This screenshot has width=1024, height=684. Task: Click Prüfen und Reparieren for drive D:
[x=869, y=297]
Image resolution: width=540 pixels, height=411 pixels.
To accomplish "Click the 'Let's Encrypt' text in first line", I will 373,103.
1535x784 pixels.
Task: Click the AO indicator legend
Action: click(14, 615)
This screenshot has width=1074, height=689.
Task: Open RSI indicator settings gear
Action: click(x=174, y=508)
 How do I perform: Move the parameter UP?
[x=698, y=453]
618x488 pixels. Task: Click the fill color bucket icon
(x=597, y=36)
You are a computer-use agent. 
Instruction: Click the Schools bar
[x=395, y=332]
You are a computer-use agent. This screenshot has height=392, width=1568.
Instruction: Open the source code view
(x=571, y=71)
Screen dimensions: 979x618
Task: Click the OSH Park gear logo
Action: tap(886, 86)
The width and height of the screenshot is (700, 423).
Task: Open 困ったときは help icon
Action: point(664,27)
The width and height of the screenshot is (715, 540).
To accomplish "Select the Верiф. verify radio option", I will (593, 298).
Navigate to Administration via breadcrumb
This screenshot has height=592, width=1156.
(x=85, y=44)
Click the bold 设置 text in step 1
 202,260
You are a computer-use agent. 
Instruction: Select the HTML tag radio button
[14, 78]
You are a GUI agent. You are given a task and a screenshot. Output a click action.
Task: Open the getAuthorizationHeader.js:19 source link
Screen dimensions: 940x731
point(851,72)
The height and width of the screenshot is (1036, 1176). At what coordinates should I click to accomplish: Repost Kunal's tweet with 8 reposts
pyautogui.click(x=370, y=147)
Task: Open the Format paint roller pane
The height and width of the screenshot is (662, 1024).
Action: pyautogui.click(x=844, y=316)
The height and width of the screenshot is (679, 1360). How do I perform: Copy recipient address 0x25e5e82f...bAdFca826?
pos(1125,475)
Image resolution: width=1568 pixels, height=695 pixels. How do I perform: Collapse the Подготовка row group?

DO THIS
Copy out all the material above word for word, keeping every line as it appears.

OUTPUT OF THE EXERCISE
This screenshot has width=1024, height=684. Task: Click Prüfen und Reparieren for drive D:
[x=869, y=297]
Image resolution: width=540 pixels, height=411 pixels.
To accomplish "Click the 'Let's Encrypt' text in first line", I will 373,103.
1535x784 pixels.
Task: Click the AO indicator legend
Action: click(14, 615)
This screenshot has width=1074, height=689.
Task: Open RSI indicator settings gear
Action: click(x=174, y=508)
 How do I perform: Move the parameter UP?
[x=698, y=453]
618x488 pixels. Task: Click the fill color bucket icon
(x=597, y=36)
You are a computer-use agent. 
Instruction: Click the Schools bar
[x=395, y=332]
You are a computer-use agent. This screenshot has height=392, width=1568.
Instruction: Open the source code view
(x=571, y=71)
Screen dimensions: 979x618
Task: Click the OSH Park gear logo
Action: tap(886, 86)
The width and height of the screenshot is (700, 423).
Task: Open 困ったときは help icon
Action: point(664,27)
The width and height of the screenshot is (715, 540).
To accomplish "Select the Верiф. verify radio option", I will (593, 298).
Navigate to Administration via breadcrumb
This screenshot has height=592, width=1156.
(x=85, y=44)
Click the bold 设置 text in step 1
 202,260
You are a computer-use agent. 
Instruction: Select the HTML tag radio button
[14, 78]
You are a GUI agent. You are given a task and a screenshot. Output a click action.
Task: Open the getAuthorizationHeader.js:19 source link
Screen dimensions: 940x731
point(851,72)
The height and width of the screenshot is (1036, 1176). At what coordinates should I click to accomplish: Repost Kunal's tweet with 8 reposts
pyautogui.click(x=370, y=147)
Task: Open the Format paint roller pane
The height and width of the screenshot is (662, 1024).
Action: pyautogui.click(x=844, y=316)
The height and width of the screenshot is (679, 1360). How do I perform: Copy recipient address 0x25e5e82f...bAdFca826?
pos(1125,475)
Image resolution: width=1568 pixels, height=695 pixels. How do I perform: Collapse the Подготовка row group?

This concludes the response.